- Overview
- Features
- Technologies Used
- Getting Started
- Deployment (very interesting)
This is a full-stack recipe application built with the MERN (MongoDB, Express.js, React, Node.js) stack.
- User Authentication: User authentication system implemented using JWT mechanism.
- Recipe Creation: Users can create and share their favorite recipes, including details such as ingredients, instructions, and images.
- Recipe Storage: Save your favorite recipes to access them later conveniently.
- Recipe Deletion: Users can remove recipes they no longer need.
-
Frontend:
- React.js: A JavaScript library for building user interfaces.
- React Query: A library for managing, caching, and updating server state.
- Axios: A promise-based HTTP client for making requests to the server.
- Tailwind CSS: A utility-first CSS framework for rapid UI development.
- React Router DOM: Enables navigation and routing in the React application.
- React Hot Toast: A lightweight toast notification library for React.
-
Backend:
- Express.js: A minimal and flexible Node.js web application framework.
- MongoDB: A NoSQL database for storing recipe and user data.
- Mongoose: An ODM (Object Data Modeling) library for MongoDB and Node.js, providing a schema-based solution.
- JSON Web Token (jsonwebtoken): Used for creating and verifying web tokens for user authentication.

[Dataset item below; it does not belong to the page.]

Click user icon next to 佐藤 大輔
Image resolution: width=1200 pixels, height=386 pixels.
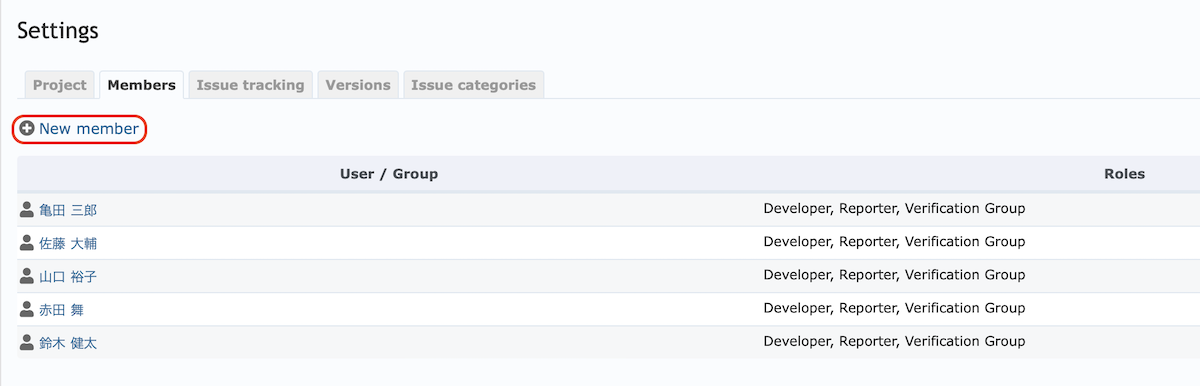coord(27,242)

- Bcrypt: A library for hashing passwords.
- Clone the repository:
git clone https://github.com/korngsamnang/mern-recipe-app
- Install dependencies:
npm install
in both the client and server directories. - Set up MongoDB and configure the connection string in the server's
.env
file. - Run the development server:
npm run dev
for both the client and server.
For this project, I deployed the backend and frontend separately to different cloud service platforms by just using this single repository.

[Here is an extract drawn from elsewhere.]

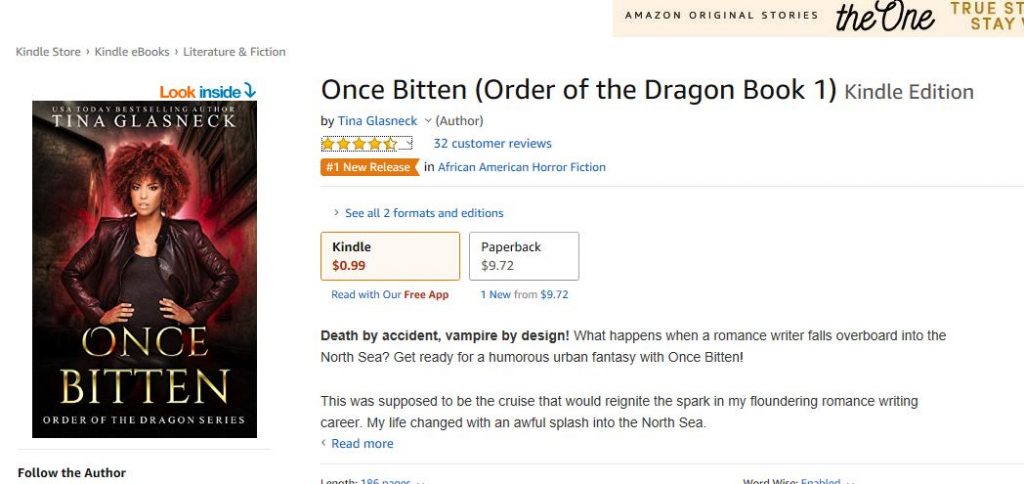Go to Literature & Fiction breadcrumb

pos(234,52)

- For the backend, I used Heroku to deploy the server.
- For the frontend, I used Netlify to deploy the client.
The problem was authentication. I used JWT (json web token) to implement authentication. So the token needs to be sent from the server to the client, and the client needs to be sent back to the server. So instead of using an authorization header or local storage for storing cookies, I use an HTTP-only cookie. The cookie is always sent through an HTTP connection automatically.

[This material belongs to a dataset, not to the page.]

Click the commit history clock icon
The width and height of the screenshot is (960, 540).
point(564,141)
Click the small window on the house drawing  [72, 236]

It's perfectly fine if we have the backend and frontend on the same domain, but if not, it's very hard to configure it to send cookies from one to another because the HTTP-only cookie design is very secure to prevent XSS attacks.
However, it is possible to do that by doing some configuration in both the backend and frontend.
We need to properly set up cors along with credentials
set to true
.
app.use(
cors({
origin: process.env.CLIENT_URL,
credentials: true,
})
);
I use Axios, so along with baseURL, we need to add withCredentials: true
.
const api = axios.create({
baseURL: import.meta.env.VITE_API_URL,
withCredentials: true,
});
When sending a cookie from the backend to the frontend, we have to specify options like this:
res.cookie("jwt", token, {
expires: new Date(
Date.now() + process.env.JWT_COOKIE_EXPIRES_IN * 24 * 60 * 60 * 1000
),
withCredentials: true,
sameSite: "None",
httpOnly: true,
secure: true,
});
Check out the documentation to learn more about these options.
That's it.
Feel free to contribute, report issues, or suggest improvements. Happy cooking!